Inconsistencies in those studies included methods of image analysis, different ultrasound equipment, and different positioning of the knee. These inconsistencies form potential explanations for the discordant SWE results [15]. First, the effect of knee positioning on SWE outcome has been studied by several authors in which the same trend of increased stiffening in more flexed positions of the knee was found [34, 35]. In passive extension of the knee, we produced less physiological tensile stress on the patellar tendon which enabled to depict better contrasts in the acquired elastograms, whereas in 30 degrees of flexion, the tensile stress was much larger, which complicated the SWE acquisition. Therefore, standardized positioning of the knee is regarded as an important factor to enhance comparability of results [36]. Second, image analysis varied in other studies from a very small single ROI (1 mm diameter) in representative locations of the patellar tendon to a single ROI with flexible diameters centered in the hypoechoic region of the proximal patellar tendon [14, 33]. We evaluated average stiffness over the proximal patellar tendon as we assumed that pathological intratendinous changes are diffuse, similar to histologic findings of tissue surrounding a tendinotic lesion in Achilles tendinopathy [37, 38]. Moreover, our fixed region of interest facilitated the comparison of tendon stiffness with controls. Third, shear-wave velocities obtained with different US equipment can vary, even between different transducers and different acquisition depths [39].

Other differences of our study compared with previous studies were [1] the extensive inclusion protocol to verify the eligibility of participants, including a comprehensive physical examination with ultrasonographic confirmation as the reference standard, and [2] the assessment of intraobserver and interobserver reproducibility of SWE, which has not been reported in studies with comparable sample size. Nevertheless, the intraobserver and interobserver reliability we found were comparable with other studies using smaller sample sizes [34, 40].

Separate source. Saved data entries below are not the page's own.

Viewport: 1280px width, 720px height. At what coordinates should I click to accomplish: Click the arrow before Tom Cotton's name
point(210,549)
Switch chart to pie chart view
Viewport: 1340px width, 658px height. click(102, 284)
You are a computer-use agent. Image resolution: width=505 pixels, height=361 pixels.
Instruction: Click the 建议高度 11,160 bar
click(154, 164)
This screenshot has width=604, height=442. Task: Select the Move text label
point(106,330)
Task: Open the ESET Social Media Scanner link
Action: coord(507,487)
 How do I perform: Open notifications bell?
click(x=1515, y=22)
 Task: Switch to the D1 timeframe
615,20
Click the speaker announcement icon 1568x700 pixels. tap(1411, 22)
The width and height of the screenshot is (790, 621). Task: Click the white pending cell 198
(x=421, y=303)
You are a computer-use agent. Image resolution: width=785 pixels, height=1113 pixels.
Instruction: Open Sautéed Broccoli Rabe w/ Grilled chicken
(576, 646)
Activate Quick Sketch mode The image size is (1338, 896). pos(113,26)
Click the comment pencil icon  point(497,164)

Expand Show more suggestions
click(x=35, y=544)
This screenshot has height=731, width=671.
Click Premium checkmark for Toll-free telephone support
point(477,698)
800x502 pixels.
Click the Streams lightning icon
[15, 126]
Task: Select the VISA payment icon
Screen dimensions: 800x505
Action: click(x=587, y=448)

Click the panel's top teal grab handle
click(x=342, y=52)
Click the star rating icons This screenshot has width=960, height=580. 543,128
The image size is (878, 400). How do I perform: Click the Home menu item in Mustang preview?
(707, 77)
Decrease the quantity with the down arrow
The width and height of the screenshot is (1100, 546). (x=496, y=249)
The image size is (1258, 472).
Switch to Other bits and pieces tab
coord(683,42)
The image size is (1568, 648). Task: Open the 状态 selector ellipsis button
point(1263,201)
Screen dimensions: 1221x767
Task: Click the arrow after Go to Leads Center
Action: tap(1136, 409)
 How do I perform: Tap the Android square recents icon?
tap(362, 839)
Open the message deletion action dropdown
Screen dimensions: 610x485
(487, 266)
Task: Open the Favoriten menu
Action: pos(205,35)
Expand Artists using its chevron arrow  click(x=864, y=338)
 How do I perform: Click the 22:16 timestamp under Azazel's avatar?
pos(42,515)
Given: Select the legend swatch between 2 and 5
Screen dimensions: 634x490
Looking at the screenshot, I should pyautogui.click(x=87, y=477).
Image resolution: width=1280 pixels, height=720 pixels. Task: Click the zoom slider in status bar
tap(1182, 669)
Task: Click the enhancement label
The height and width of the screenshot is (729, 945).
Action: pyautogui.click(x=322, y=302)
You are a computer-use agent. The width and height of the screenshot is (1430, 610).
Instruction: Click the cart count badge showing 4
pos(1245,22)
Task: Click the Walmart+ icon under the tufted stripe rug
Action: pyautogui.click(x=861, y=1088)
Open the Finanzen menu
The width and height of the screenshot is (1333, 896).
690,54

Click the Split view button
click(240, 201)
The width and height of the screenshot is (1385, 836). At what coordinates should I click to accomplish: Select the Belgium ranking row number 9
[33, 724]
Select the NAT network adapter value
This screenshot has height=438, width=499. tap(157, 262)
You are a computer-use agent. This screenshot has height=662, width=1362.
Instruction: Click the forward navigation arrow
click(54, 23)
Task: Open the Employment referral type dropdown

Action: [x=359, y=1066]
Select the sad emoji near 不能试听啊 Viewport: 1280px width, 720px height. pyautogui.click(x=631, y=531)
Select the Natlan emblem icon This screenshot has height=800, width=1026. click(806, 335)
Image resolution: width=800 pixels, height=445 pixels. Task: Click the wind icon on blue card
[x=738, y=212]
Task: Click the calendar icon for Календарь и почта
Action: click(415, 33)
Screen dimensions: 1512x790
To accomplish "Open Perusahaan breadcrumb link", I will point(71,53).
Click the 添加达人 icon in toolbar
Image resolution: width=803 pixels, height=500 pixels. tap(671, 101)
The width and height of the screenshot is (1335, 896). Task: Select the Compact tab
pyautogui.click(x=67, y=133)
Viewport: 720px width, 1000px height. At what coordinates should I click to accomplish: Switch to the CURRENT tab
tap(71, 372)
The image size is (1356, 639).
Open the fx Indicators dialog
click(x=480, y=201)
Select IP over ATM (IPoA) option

Strengths of our study are the relatively large sample size and homogeneity of the study population with respect to age and level of sports. Due to our stringent inclusion criteria, the study population represented the predefined target group consisting of athletes performing sports involving frequent jumping and cutting in which PT is most prevalent. We also excluded other causes for anterior knee pain than PT such as patellofemoral pain. Patellofemoral pain is difficult to distinguish from PT without focused physical examination [20] which has led to a substantial amount of exclusions after physical examination in our study (12% of athletes who were potentially eligible after online screening). Inadequate sampling methods for athletes with anterior knee pain can potentially affect results of tendon stiffness.

The main limitation of our study is the known clinical status of the athletes before the SWE acquisition was performed, because GSUS and PDUS were part of our initial eligibility assessment in PT athletes. A second limitation is the difference in baseline characteristics between PT athletes and controls, despite the relative small differences of age and anthropometric characteristics. Therefore, we interpreted the clinical relevance of these differences as minimal. Third, the intraobserver reliability was based on analysis of multiple elastograms from one acquisition in PT athletes and interobserver reliability was based on a subset of healthy controls, where both SWE acquisitions and image analyses were performed by independent examiners.

Future research directions would comprise implementation of SWE before any reference standard is performed using standardized acquisition protocols, assessment of the prognostic value of patellar tendon stiffness in longitudinal studies, and its role to monitor therapy response.

In conclusion, SWE is able to detect higher stiffness of the proximal patellar tendon in athletes with patellar tendinopathy with a good to excellent reliability, and could provide attractive novel biomarkers to assess therapy response.